[Stored data]

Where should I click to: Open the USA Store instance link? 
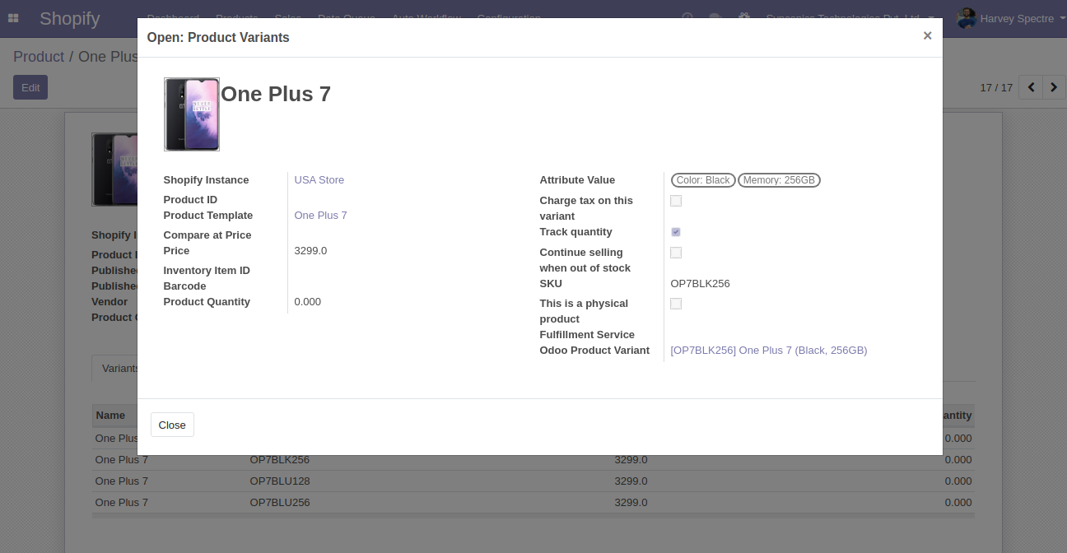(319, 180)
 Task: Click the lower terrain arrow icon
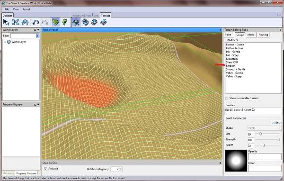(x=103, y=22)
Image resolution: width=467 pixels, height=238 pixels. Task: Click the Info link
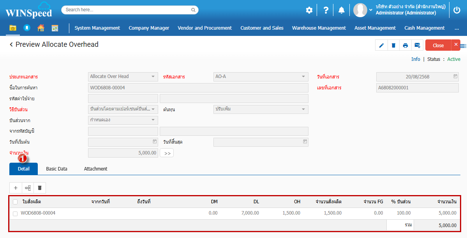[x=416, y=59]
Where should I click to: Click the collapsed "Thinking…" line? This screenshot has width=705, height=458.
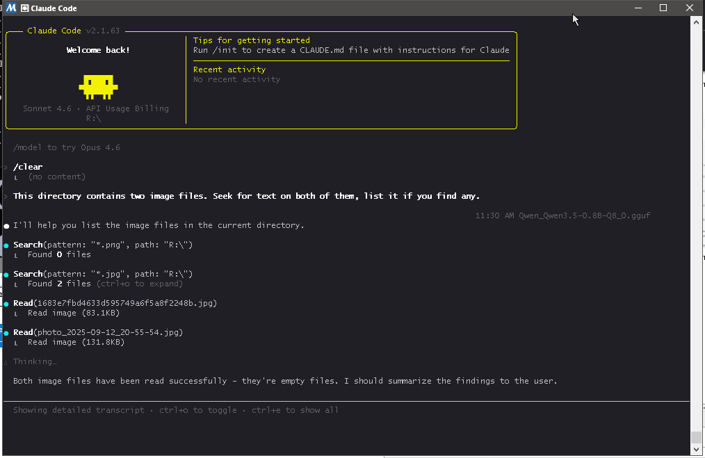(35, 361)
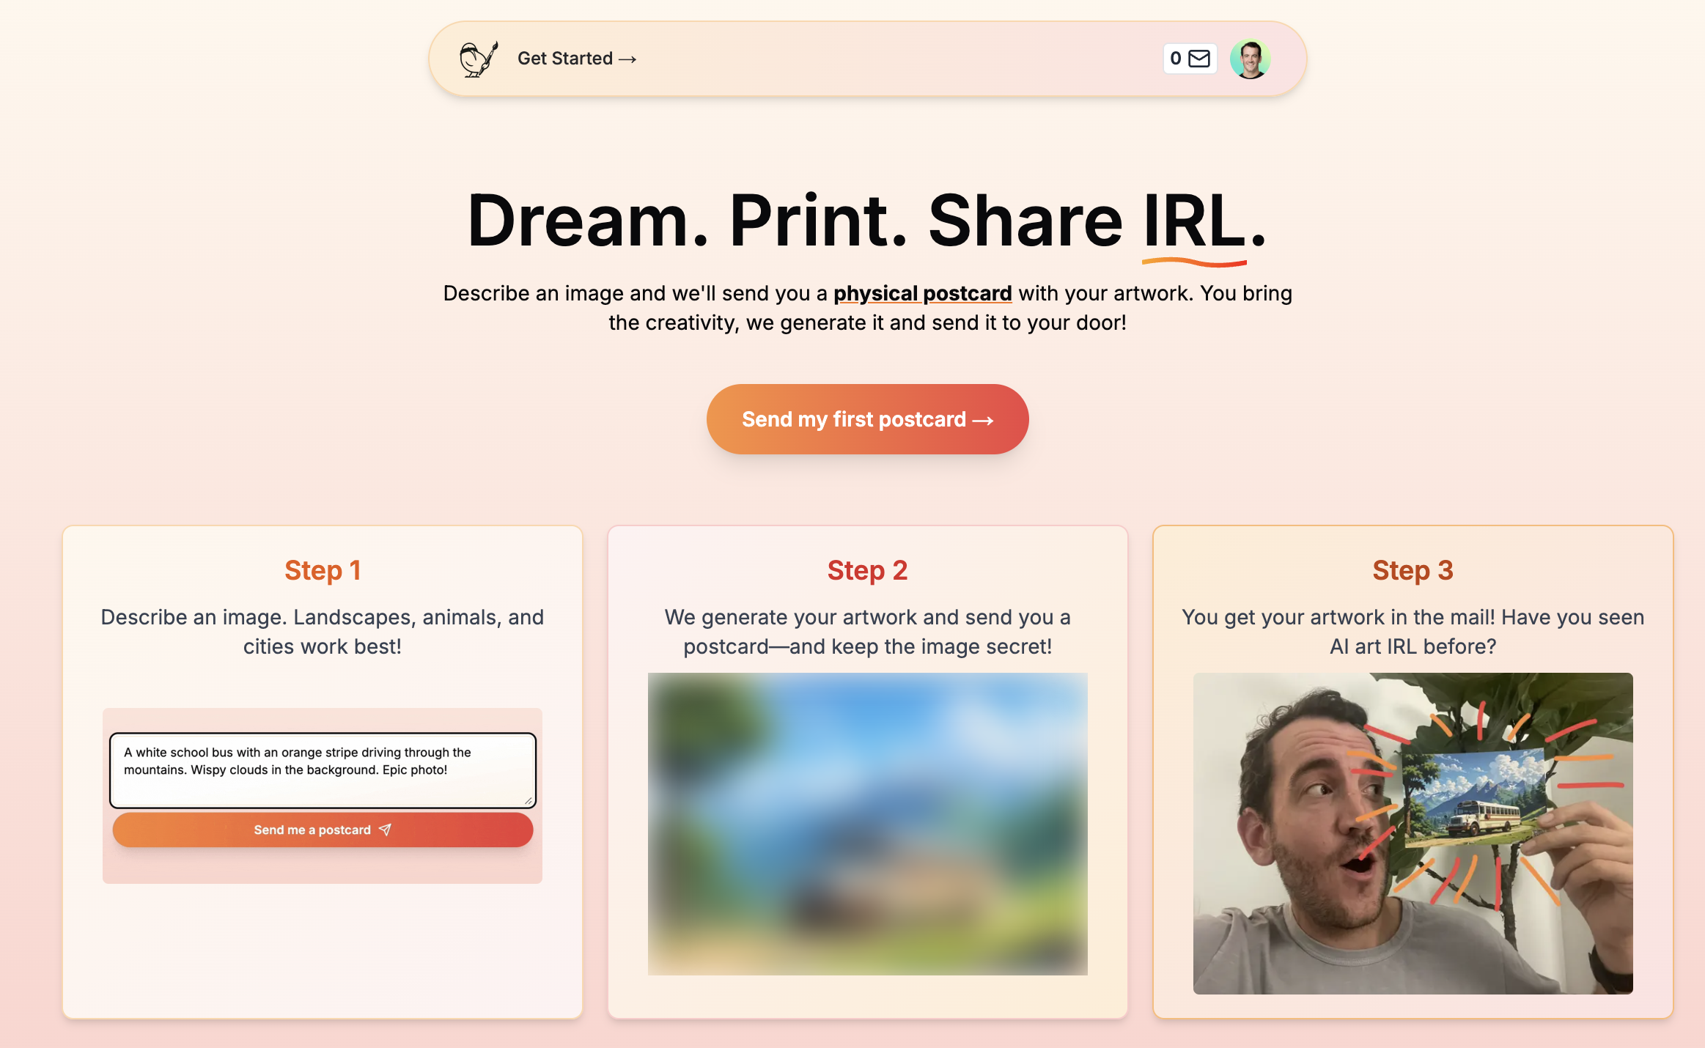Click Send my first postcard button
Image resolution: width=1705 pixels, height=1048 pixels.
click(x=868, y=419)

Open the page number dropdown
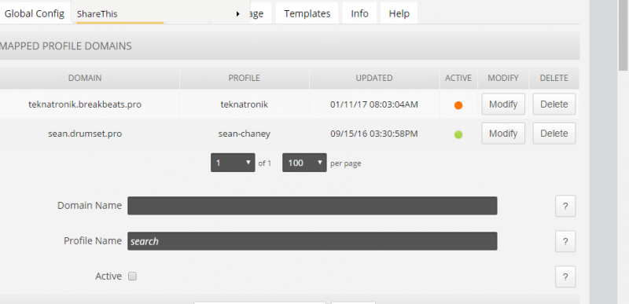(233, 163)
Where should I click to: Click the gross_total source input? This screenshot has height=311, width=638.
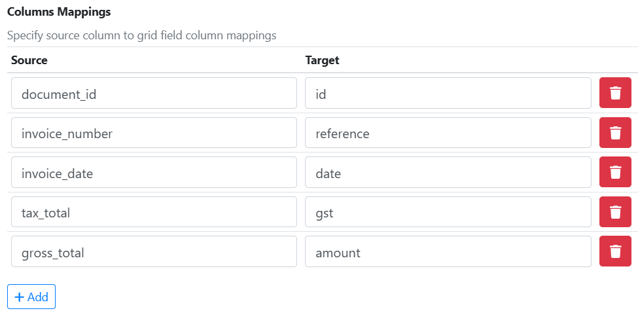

How to complete this task
Transcribe the data exactly and leave no picture in the copy.

Exercise output
Where should I click to: Open the USA Store instance link? 
(319, 180)
 Task: Click the lower terrain arrow icon
(x=103, y=22)
Image resolution: width=467 pixels, height=238 pixels. Task: Click the Info link
[x=416, y=59]
Where should I click to: Click the collapsed "Thinking…" line? This screenshot has width=705, height=458.
(35, 361)
Click Send my first postcard button
Image resolution: width=1705 pixels, height=1048 pixels.
click(x=868, y=419)

Open the page number dropdown
(233, 163)
Where should I click to: Click the gross_total source input? This screenshot has height=311, width=638.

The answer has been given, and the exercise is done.